A New Direction in Teaching Indirect Speech

While preparing a series of lessons on reported speech, I looked at a number of sources both online and off. I observed how the majority of grammarians first noted the difference between quoted speech and reported speech. Some more than others went into detail about proper punctuation in quoted speech, but then the next trend was to highlight common reporting verbs and the syntax each requires. From there, the herd moved on to the biggest pasture: changes in verb tense. Indeed, this aspect gives the most to chew on. Almost as an afterthought, many pointed out additional changes: subject and object pronouns, possessives, demonstratives, and adverbs of time and place.

Working within a ten-minute limit per video, I decided to have a very narrow focus in each lesson of my series. I started out on the heavily trodden path, but soon I headed off in a new direction.

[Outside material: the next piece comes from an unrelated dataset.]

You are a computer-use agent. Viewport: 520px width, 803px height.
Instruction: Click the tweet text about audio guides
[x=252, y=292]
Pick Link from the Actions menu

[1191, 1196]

My choices reflected a desire to make grammar clear and accessible. I like to build up to more difficult aspects, giving students the time to assimilate each chunk of information and gain enough confidence to take the next step in mastering a topic. Consider this sequence in your own classroom presentation when it’s time to cover reported speech:

  • What is reported speech? How does it contrast with quoted speech? = I gave preference to the term reported over indirect because the former seemed more self-explanatory. I noted that reporting isn’t exact; it’s indirect. That is, words change.
  • What are the most common reporting verbs? = I gave preference to say and tell and held off from addressing the use of ask to keep the focus on statements, not questions. Explaining patterns with say and tell took up more time than I originally anticipated, but it seemed necessary to give some guidance in choosing one or the other rather than just stating that both were common reporting verbs and leaving it at that.
  • What are reference words? How do we change them in reported speech? = I chose the term reference words in an effort to simplify my explanation of changes to pronouns, demonstratives, possessive adjectives, and adverbs. Also, I wanted to start with the most logical changes. When the point of reference changes, it’s logical that many pronouns and words indicating proximity also change. Understanding that “I” can become “she” or he” and “here” becomes “there” is easier to grasp than the idea of “will” becoming “would” or “did” becoming “had done”.
  • What changes are made to verb tenses and why? = My plan is to help students deal with shifts in verb tense after they’re comfortable changing reference words.
  • How do we report questions? How do we report commands? = Once students master reporting statements, I will address questions and commands and the necessary changes in sentence structure.
  • What other reporting verbs can be used? = A lesson on reported speech seems limited if only say, tell, and ask are presented. I feel it’s necessary to point out how reporting allows interpretation.

4 Comments Add yours

  1. taous says:

    thanks, for your help, your lessons really helped me to impove my english and my capaciticies, so i encourage you to do it more and more. God bless you

    1. englishwithjennifer says:

      You are very welcome. Thank you for the support.

  2. Christine says:

    Hi Jennifer!

    As a TEFL teacher, I have also struggled a lot with breaking down ‘reported speech’ so that it becomes accessible to my students.

    I have found your videos to be remarkable in that you truly give students ‘bit size’ amounts so they can truly integrate the different aspects of reported speech.

    Thank you so much for sharing this material with all of us. I also want to let you know that I’m really enjoying your blog.

    Christine (teaching in Barcelona, Spain)

    1. Thank you very much for posting your comment, Christine. I’m very happy to know my series on reported speech is useful to you and your students.